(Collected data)
=== Begin Enclosure ===

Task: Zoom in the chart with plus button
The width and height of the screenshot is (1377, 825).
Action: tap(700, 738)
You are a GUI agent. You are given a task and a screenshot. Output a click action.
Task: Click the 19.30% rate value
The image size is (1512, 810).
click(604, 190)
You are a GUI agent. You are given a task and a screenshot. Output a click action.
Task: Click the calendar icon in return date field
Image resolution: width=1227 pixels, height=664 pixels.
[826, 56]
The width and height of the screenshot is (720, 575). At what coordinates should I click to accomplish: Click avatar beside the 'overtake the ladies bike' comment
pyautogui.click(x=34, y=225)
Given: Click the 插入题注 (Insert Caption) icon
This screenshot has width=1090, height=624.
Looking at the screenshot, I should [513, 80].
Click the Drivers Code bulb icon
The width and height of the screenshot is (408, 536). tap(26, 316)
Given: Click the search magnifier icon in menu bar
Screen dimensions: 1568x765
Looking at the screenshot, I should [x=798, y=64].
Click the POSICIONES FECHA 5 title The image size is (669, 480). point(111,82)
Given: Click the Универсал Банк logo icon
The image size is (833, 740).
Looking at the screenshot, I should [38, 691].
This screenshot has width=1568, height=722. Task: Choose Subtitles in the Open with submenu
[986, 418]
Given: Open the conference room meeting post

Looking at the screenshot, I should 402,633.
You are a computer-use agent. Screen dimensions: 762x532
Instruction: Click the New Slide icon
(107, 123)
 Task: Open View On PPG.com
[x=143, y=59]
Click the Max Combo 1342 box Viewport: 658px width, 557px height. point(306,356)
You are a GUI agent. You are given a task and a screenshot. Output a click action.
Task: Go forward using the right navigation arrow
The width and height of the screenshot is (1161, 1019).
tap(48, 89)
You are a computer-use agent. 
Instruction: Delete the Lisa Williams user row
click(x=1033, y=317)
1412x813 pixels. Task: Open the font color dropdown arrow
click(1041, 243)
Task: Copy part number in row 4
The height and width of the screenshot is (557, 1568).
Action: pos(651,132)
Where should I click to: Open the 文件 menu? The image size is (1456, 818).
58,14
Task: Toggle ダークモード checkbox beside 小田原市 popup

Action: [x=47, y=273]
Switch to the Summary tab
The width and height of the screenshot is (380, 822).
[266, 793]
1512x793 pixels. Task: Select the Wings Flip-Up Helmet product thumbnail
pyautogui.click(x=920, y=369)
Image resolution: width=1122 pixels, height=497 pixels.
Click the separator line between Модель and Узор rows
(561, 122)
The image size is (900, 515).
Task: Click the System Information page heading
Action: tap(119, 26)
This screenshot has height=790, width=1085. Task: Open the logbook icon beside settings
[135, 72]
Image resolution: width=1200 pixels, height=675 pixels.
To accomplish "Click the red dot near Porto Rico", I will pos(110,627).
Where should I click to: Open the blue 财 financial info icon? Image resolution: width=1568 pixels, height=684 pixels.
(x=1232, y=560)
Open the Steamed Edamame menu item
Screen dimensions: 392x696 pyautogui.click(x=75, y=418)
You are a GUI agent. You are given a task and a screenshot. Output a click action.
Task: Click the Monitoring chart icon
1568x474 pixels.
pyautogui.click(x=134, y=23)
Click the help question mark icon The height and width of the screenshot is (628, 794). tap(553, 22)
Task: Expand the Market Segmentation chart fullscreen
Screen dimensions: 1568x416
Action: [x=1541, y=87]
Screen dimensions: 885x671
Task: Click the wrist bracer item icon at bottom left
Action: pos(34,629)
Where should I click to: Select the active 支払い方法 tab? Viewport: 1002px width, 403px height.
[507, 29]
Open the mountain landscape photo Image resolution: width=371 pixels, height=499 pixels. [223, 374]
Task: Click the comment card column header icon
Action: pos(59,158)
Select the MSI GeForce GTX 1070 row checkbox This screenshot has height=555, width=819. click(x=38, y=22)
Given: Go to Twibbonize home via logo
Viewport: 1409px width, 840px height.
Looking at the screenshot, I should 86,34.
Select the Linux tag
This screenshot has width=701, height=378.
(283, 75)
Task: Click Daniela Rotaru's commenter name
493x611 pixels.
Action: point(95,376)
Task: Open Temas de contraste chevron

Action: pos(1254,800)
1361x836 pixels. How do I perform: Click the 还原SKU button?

=== End Enclosure ===

About this task
The data given above must be transcribed exactly and completely.

Response area
Task: Zoom in the chart with plus button
The width and height of the screenshot is (1377, 825).
Action: tap(700, 738)
You are a GUI agent. You are given a task and a screenshot. Output a click action.
Task: Click the 19.30% rate value
The image size is (1512, 810).
click(604, 190)
You are a GUI agent. You are given a task and a screenshot. Output a click action.
Task: Click the calendar icon in return date field
Image resolution: width=1227 pixels, height=664 pixels.
[826, 56]
The width and height of the screenshot is (720, 575). At what coordinates should I click to accomplish: Click avatar beside the 'overtake the ladies bike' comment
pyautogui.click(x=34, y=225)
Given: Click the 插入题注 (Insert Caption) icon
This screenshot has width=1090, height=624.
Looking at the screenshot, I should [513, 80].
Click the Drivers Code bulb icon
The width and height of the screenshot is (408, 536). tap(26, 316)
Given: Click the search magnifier icon in menu bar
Screen dimensions: 1568x765
Looking at the screenshot, I should [x=798, y=64].
Click the POSICIONES FECHA 5 title The image size is (669, 480). point(111,82)
Given: Click the Универсал Банк logo icon
The image size is (833, 740).
Looking at the screenshot, I should [38, 691].
This screenshot has width=1568, height=722. Task: Choose Subtitles in the Open with submenu
[986, 418]
Given: Open the conference room meeting post

Looking at the screenshot, I should 402,633.
You are a computer-use agent. Screen dimensions: 762x532
Instruction: Click the New Slide icon
(107, 123)
 Task: Open View On PPG.com
[x=143, y=59]
Click the Max Combo 1342 box Viewport: 658px width, 557px height. point(306,356)
You are a GUI agent. You are given a task and a screenshot. Output a click action.
Task: Go forward using the right navigation arrow
The width and height of the screenshot is (1161, 1019).
tap(48, 89)
You are a computer-use agent. 
Instruction: Delete the Lisa Williams user row
click(x=1033, y=317)
1412x813 pixels. Task: Open the font color dropdown arrow
click(1041, 243)
Task: Copy part number in row 4
The height and width of the screenshot is (557, 1568).
Action: pos(651,132)
Where should I click to: Open the 文件 menu? The image size is (1456, 818).
58,14
Task: Toggle ダークモード checkbox beside 小田原市 popup

Action: [x=47, y=273]
Switch to the Summary tab
The width and height of the screenshot is (380, 822).
[266, 793]
1512x793 pixels. Task: Select the Wings Flip-Up Helmet product thumbnail
pyautogui.click(x=920, y=369)
Image resolution: width=1122 pixels, height=497 pixels.
Click the separator line between Модель and Узор rows
(561, 122)
The image size is (900, 515).
Task: Click the System Information page heading
Action: tap(119, 26)
This screenshot has height=790, width=1085. Task: Open the logbook icon beside settings
[135, 72]
Image resolution: width=1200 pixels, height=675 pixels.
To accomplish "Click the red dot near Porto Rico", I will pos(110,627).
Where should I click to: Open the blue 财 financial info icon? Image resolution: width=1568 pixels, height=684 pixels.
(x=1232, y=560)
Open the Steamed Edamame menu item
Screen dimensions: 392x696 pyautogui.click(x=75, y=418)
You are a GUI agent. You are given a task and a screenshot. Output a click action.
Task: Click the Monitoring chart icon
1568x474 pixels.
pyautogui.click(x=134, y=23)
Click the help question mark icon The height and width of the screenshot is (628, 794). tap(553, 22)
Task: Expand the Market Segmentation chart fullscreen
Screen dimensions: 1568x416
Action: [x=1541, y=87]
Screen dimensions: 885x671
Task: Click the wrist bracer item icon at bottom left
Action: pos(34,629)
Where should I click to: Select the active 支払い方法 tab? Viewport: 1002px width, 403px height.
[507, 29]
Open the mountain landscape photo Image resolution: width=371 pixels, height=499 pixels. [223, 374]
Task: Click the comment card column header icon
Action: pos(59,158)
Select the MSI GeForce GTX 1070 row checkbox This screenshot has height=555, width=819. click(x=38, y=22)
Given: Go to Twibbonize home via logo
Viewport: 1409px width, 840px height.
Looking at the screenshot, I should 86,34.
Select the Linux tag
This screenshot has width=701, height=378.
(283, 75)
Task: Click Daniela Rotaru's commenter name
493x611 pixels.
Action: point(95,376)
Task: Open Temas de contraste chevron

Action: pos(1254,800)
1361x836 pixels. How do I perform: Click the 还原SKU button?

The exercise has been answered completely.